What came next was a long series of failed attempts to find a solution.
First, Reinhardt tried a combination of meeting with a dietician and non-specialized therapist for seven months. It wasn’t enough. Reinhardt wasn’t tracking her weight, but she didn’t need to see a number on the scale to know that she wasn’t improving. So she moved on to the next option, intensive outpatient therapy.
Her time in this program lasted for only a week. At the end of the week, the program director told her that there was nothing outpatient treatment could do for Reinhardt. She needed constant monitoring to restructure her eating and exercise habits.
So in October of her sophomore year, Reinhardt left behind her life at USC and checked into Center for Discovery, an intensive inpatient treatment facility.
“I was too far gone at that point,” Reinhardt said. “I needed time where all I was thinking about, all I was focused on, was getting better. I needed time more than anything else.”
Reinhardt left with a single intention — to rid herself of the eating disorder that had dominated the last six years of her life. This is the type of action that is suggested by counselors at the Engemann Health Center when students take a leave of absence.
Dr. Kelly Greco, the Engemann Center’s interim assistant director of outreach services, believes that students should only take the break when their mental health concerns threaten their ability to function as a student. At that time, she hopes that students will use their time off for appropriate therapy or treatment programs.
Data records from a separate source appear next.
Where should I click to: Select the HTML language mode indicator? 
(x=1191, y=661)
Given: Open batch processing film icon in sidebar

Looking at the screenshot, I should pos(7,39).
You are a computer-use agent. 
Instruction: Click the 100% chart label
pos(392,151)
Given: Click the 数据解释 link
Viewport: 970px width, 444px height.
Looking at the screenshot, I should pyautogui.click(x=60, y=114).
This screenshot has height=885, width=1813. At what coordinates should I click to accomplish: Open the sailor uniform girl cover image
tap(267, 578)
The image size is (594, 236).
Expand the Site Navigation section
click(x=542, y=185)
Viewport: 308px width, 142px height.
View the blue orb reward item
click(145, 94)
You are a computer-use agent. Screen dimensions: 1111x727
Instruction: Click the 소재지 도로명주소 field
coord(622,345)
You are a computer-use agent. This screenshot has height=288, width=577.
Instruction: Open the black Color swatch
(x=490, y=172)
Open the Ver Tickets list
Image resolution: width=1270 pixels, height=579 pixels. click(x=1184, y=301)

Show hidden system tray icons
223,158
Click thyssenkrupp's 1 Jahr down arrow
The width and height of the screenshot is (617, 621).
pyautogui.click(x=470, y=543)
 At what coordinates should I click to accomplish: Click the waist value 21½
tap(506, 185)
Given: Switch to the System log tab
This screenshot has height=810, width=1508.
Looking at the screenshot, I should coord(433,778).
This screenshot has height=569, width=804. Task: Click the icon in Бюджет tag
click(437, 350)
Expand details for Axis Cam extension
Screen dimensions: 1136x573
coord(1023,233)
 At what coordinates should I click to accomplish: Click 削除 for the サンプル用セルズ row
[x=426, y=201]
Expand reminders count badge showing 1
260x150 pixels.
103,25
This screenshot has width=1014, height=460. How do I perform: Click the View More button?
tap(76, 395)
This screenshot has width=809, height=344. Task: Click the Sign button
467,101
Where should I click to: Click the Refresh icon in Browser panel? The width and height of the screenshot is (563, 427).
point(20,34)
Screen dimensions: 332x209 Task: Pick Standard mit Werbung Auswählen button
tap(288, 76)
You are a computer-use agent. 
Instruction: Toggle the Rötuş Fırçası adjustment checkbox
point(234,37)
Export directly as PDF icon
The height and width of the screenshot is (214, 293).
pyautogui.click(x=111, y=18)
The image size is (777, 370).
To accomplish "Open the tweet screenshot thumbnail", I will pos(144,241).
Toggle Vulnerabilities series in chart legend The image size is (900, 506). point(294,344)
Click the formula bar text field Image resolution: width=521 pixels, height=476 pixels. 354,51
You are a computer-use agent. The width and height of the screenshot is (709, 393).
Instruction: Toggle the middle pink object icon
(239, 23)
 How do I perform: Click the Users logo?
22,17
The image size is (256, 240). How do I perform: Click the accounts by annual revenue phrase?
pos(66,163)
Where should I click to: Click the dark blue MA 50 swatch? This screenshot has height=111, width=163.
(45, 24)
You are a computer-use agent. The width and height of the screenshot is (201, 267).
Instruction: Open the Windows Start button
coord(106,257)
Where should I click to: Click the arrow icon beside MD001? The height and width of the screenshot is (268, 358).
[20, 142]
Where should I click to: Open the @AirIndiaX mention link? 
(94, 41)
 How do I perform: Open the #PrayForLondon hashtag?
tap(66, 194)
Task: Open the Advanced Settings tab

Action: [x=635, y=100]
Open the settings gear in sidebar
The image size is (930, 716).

“It’s critical for the student to be doing what is best in order to return them to a state where they can come back to school and succeed as quickly as possible,” Greco said. “That means surrounding themselves with positive people and seeking whatever treatment they need. It’s a purposeful break.”
Reinhardt’s time off was intentional, exactly as Greco would hope. For three months, she lived alongside other women with eating disorders. At Center for Discovery, every meal was planned. Each day revolved around intense therapy sessions focused on reshaping the way Reinhardt approached her lifestyle.
When she returned to USC in the spring, life felt off-kilter at first, but Reinhardt felt a new sense of motivation. She studied abroad in Italy over the summer and took on the position of vice president of recruitment for her sorority. She stayed healthy. The time off had made its impact.
Though she’s made improvements, Reinhardt emphasizes that she isn’t “fixed.” She’s still working to bring certain foods that she had forbidden herself from eating — french fries, meats — back into her diet. But for Reinhardt, this process would never have started without taking time to focus on her mental health.
Most importantly, Reinhardt is happy now.
“I don’t want to think where I would be today if I hadn’t taken that time off,” Reinhardt said. “It gave me a chance to breathe. I didn’t want the eating disorder, [and] I still don’t want it. I want to be healthy. And you come to a point where you have to choose to put that health — that goal of being OK again — you have to put that first.”